→ Task set
1 – In one to three sentences, explain why the text on comparison tests says that naming the comparison series and stating why the comparison is valid matters on free-response questions.
2 – Translate this sentence from the text on comparison tests into Spanish: "Comparison tests also build the habit of recognizing which simpler series controls the behavior of a complicated one."

→ Excerpted text
··········

10.6 Comparison Tests for Convergence

Comparison tests let you decide if a tricky positive-term series converges or diverges by comparing it with a simpler series you already understand, like a p-series or a geometric series. The direct comparison test uses an inequality between terms, while the limit comparison test checks the limit of the ratio of terms to see if two series behave the same way. For AP Calculus BC, name the comparison series and explain why the test applies.

How Do Comparison Tests Work?

Comparison tests decide convergence by matching a difficult positive-term series with a known benchmark series. Use direct comparison when you can prove the right inequality, and use limit comparison when the dominant terms show the two series have the same long-run behavior.

Why This Matters for the AP Calculus Exam

This is a BC-only topic inside infinite series, one of the most heavily tested parts of the BC exam. On multiple-choice questions, you will often need to quickly pick the right convergence test, and comparison tests are go-to tools when a series looks almost like a p-series or geometric series but is messier. On free-response questions that involve series, choosing an appropriate test and justifying your reasoning clearly is important for full credit, so being able to name the comparison series and state why the comparison is valid matters.

Comparison tests also build the habit of recognizing which simpler series controls the behavior of a complicated one. That same instinct helps later with the ratio test, alternating series, and power series convergence.

Key Takeaways

• Both comparison tests require terms that are nonnegative (at least for large $n$).
• Direct comparison test: if $0 \leq a_n \leq b_n$ and $\sum b_n$ converges, then $\sum a_n$ converges; if $\sum a_n$ diverges, then $\sum b_n$ diverges.
• Limit comparison test: if $\lim_{n\to\infty}\frac{a_n}{b_n}$ is a positive finite number, then $\sum a_n$ and $\sum b_n$ either both converge or both diverge.
• Pick your comparison series by looking at the dominant term, usually the highest power of $n$ or the fastest-growing exponential.
• Common comparison series are p-series ($\sum 1/n^p$, converges for $p>1$) and geometric series ($\sum ar^n$, converges for $|r|<1$).
• Use direct comparison when a clean inequality is easy to set up, and limit comparison when the inequality is awkward but the end behavior is clear.

··········

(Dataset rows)
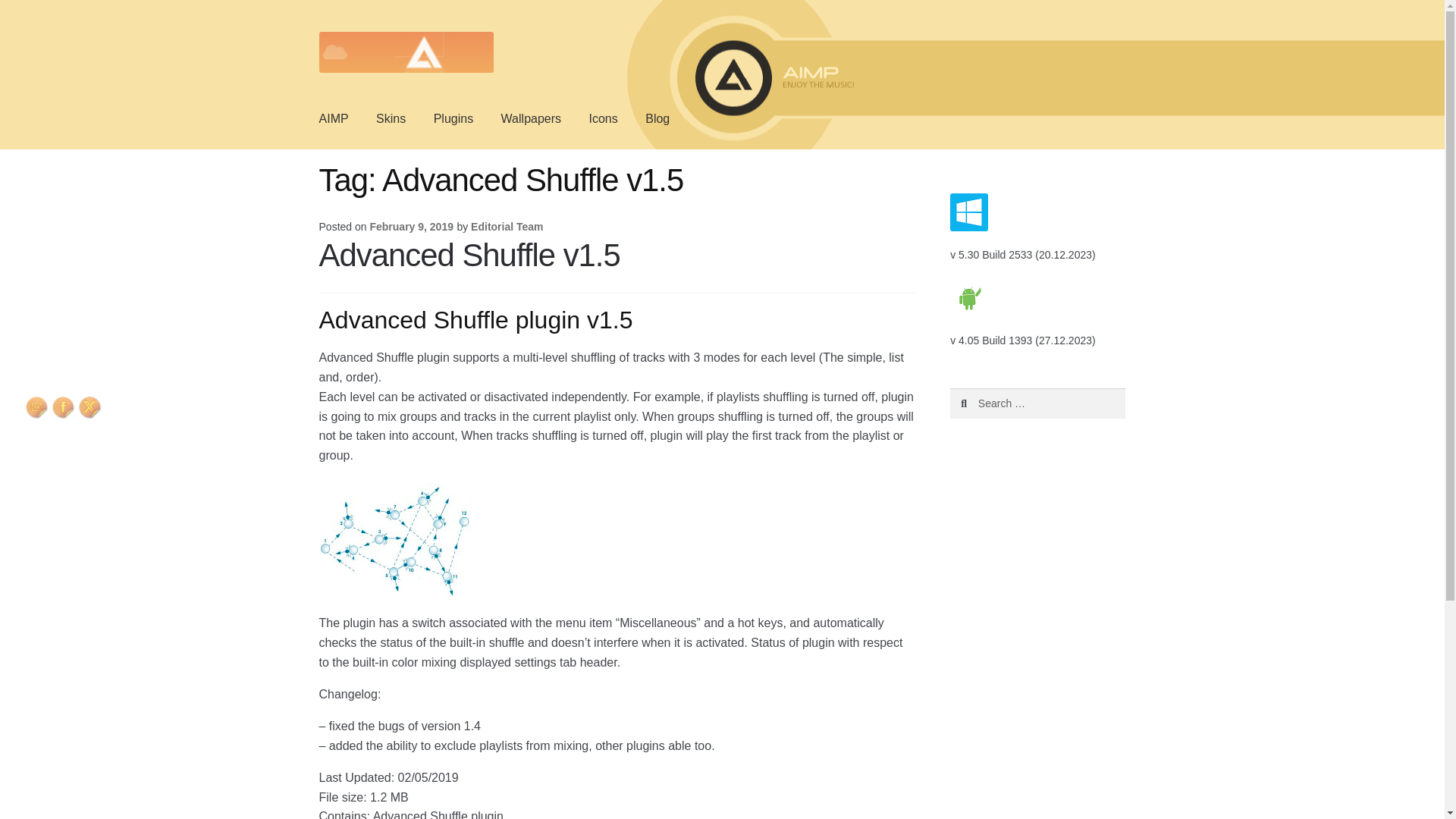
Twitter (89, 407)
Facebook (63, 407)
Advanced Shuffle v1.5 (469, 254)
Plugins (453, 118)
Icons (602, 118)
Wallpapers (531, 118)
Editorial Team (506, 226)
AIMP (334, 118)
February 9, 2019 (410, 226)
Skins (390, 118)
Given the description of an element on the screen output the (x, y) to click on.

··········

→ Task results
1 – On free-response questions involving series, choosing an appropriate test and justifying the reasoning clearly is important for full credit. Being able to name the comparison series and state why the comparison is valid is what that justification requires.

2 – Los criterios de comparación también desarrollan el hábito de reconocer qué serie más sencilla controla el comportamiento de una serie complicada.